_Dataset excerpts:_
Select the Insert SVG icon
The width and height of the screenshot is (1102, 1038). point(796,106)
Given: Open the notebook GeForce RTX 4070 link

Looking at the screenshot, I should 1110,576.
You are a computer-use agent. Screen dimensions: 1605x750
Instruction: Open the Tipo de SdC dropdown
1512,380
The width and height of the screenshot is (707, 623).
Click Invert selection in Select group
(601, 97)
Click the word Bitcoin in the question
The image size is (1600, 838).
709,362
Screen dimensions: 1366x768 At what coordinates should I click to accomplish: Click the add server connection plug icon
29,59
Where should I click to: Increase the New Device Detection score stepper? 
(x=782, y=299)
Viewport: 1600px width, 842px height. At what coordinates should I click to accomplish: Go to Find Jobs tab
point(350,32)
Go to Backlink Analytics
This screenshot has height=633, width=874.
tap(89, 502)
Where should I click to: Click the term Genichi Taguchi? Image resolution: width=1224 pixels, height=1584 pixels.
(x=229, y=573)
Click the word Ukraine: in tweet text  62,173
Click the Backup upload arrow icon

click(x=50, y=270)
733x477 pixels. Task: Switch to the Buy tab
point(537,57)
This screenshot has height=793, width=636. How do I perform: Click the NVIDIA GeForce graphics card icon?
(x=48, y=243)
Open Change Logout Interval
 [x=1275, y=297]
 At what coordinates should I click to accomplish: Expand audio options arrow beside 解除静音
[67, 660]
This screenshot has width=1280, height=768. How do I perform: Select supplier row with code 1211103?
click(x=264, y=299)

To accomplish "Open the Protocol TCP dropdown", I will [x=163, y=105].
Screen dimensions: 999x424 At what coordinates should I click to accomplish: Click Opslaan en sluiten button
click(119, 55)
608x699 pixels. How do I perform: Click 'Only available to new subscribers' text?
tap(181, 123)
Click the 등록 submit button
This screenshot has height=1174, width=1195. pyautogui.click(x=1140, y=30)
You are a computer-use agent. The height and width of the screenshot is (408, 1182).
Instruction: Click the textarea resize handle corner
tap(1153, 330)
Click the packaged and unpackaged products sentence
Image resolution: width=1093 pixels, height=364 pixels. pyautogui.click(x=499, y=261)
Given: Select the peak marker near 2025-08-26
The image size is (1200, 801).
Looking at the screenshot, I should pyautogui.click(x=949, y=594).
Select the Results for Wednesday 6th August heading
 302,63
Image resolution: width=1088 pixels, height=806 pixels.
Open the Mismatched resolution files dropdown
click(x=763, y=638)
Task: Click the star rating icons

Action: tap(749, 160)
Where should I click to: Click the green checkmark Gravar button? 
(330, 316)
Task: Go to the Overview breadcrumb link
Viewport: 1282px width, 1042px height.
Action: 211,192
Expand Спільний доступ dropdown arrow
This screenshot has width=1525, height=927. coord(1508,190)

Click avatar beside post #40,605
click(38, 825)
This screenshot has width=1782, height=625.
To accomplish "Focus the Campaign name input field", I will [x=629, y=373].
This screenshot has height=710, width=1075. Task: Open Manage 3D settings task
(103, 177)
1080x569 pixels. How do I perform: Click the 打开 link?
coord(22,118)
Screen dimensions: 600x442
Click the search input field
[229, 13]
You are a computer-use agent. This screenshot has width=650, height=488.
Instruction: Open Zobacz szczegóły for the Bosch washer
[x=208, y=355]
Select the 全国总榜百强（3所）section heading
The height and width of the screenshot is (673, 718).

_Brief:_ Transcribe the data above exactly as it reads.

_The completed task:_
Select the Insert SVG icon
The width and height of the screenshot is (1102, 1038). point(796,106)
Given: Open the notebook GeForce RTX 4070 link

Looking at the screenshot, I should 1110,576.
You are a computer-use agent. Screen dimensions: 1605x750
Instruction: Open the Tipo de SdC dropdown
1512,380
The width and height of the screenshot is (707, 623).
Click Invert selection in Select group
(601, 97)
Click the word Bitcoin in the question
The image size is (1600, 838).
709,362
Screen dimensions: 1366x768 At what coordinates should I click to accomplish: Click the add server connection plug icon
29,59
Where should I click to: Increase the New Device Detection score stepper? 
(x=782, y=299)
Viewport: 1600px width, 842px height. At what coordinates should I click to accomplish: Go to Find Jobs tab
point(350,32)
Go to Backlink Analytics
This screenshot has height=633, width=874.
tap(89, 502)
Where should I click to: Click the term Genichi Taguchi? Image resolution: width=1224 pixels, height=1584 pixels.
(x=229, y=573)
Click the word Ukraine: in tweet text  62,173
Click the Backup upload arrow icon

click(x=50, y=270)
733x477 pixels. Task: Switch to the Buy tab
point(537,57)
This screenshot has height=793, width=636. How do I perform: Click the NVIDIA GeForce graphics card icon?
(x=48, y=243)
Open Change Logout Interval
 [x=1275, y=297]
 At what coordinates should I click to accomplish: Expand audio options arrow beside 解除静音
[67, 660]
This screenshot has width=1280, height=768. How do I perform: Select supplier row with code 1211103?
click(x=264, y=299)

To accomplish "Open the Protocol TCP dropdown", I will [x=163, y=105].
Screen dimensions: 999x424 At what coordinates should I click to accomplish: Click Opslaan en sluiten button
click(119, 55)
608x699 pixels. How do I perform: Click 'Only available to new subscribers' text?
tap(181, 123)
Click the 등록 submit button
This screenshot has height=1174, width=1195. pyautogui.click(x=1140, y=30)
You are a computer-use agent. The height and width of the screenshot is (408, 1182).
Instruction: Click the textarea resize handle corner
tap(1153, 330)
Click the packaged and unpackaged products sentence
Image resolution: width=1093 pixels, height=364 pixels. pyautogui.click(x=499, y=261)
Given: Select the peak marker near 2025-08-26
The image size is (1200, 801).
Looking at the screenshot, I should pyautogui.click(x=949, y=594).
Select the Results for Wednesday 6th August heading
 302,63
Image resolution: width=1088 pixels, height=806 pixels.
Open the Mismatched resolution files dropdown
click(x=763, y=638)
Task: Click the star rating icons

Action: tap(749, 160)
Where should I click to: Click the green checkmark Gravar button? 
(330, 316)
Task: Go to the Overview breadcrumb link
Viewport: 1282px width, 1042px height.
Action: 211,192
Expand Спільний доступ dropdown arrow
This screenshot has width=1525, height=927. coord(1508,190)

Click avatar beside post #40,605
click(38, 825)
This screenshot has width=1782, height=625.
To accomplish "Focus the Campaign name input field", I will [x=629, y=373].
This screenshot has height=710, width=1075. Task: Open Manage 3D settings task
(103, 177)
1080x569 pixels. How do I perform: Click the 打开 link?
coord(22,118)
Screen dimensions: 600x442
Click the search input field
[229, 13]
You are a computer-use agent. This screenshot has width=650, height=488.
Instruction: Open Zobacz szczegóły for the Bosch washer
[x=208, y=355]
Select the 全国总榜百强（3所）section heading
The height and width of the screenshot is (673, 718).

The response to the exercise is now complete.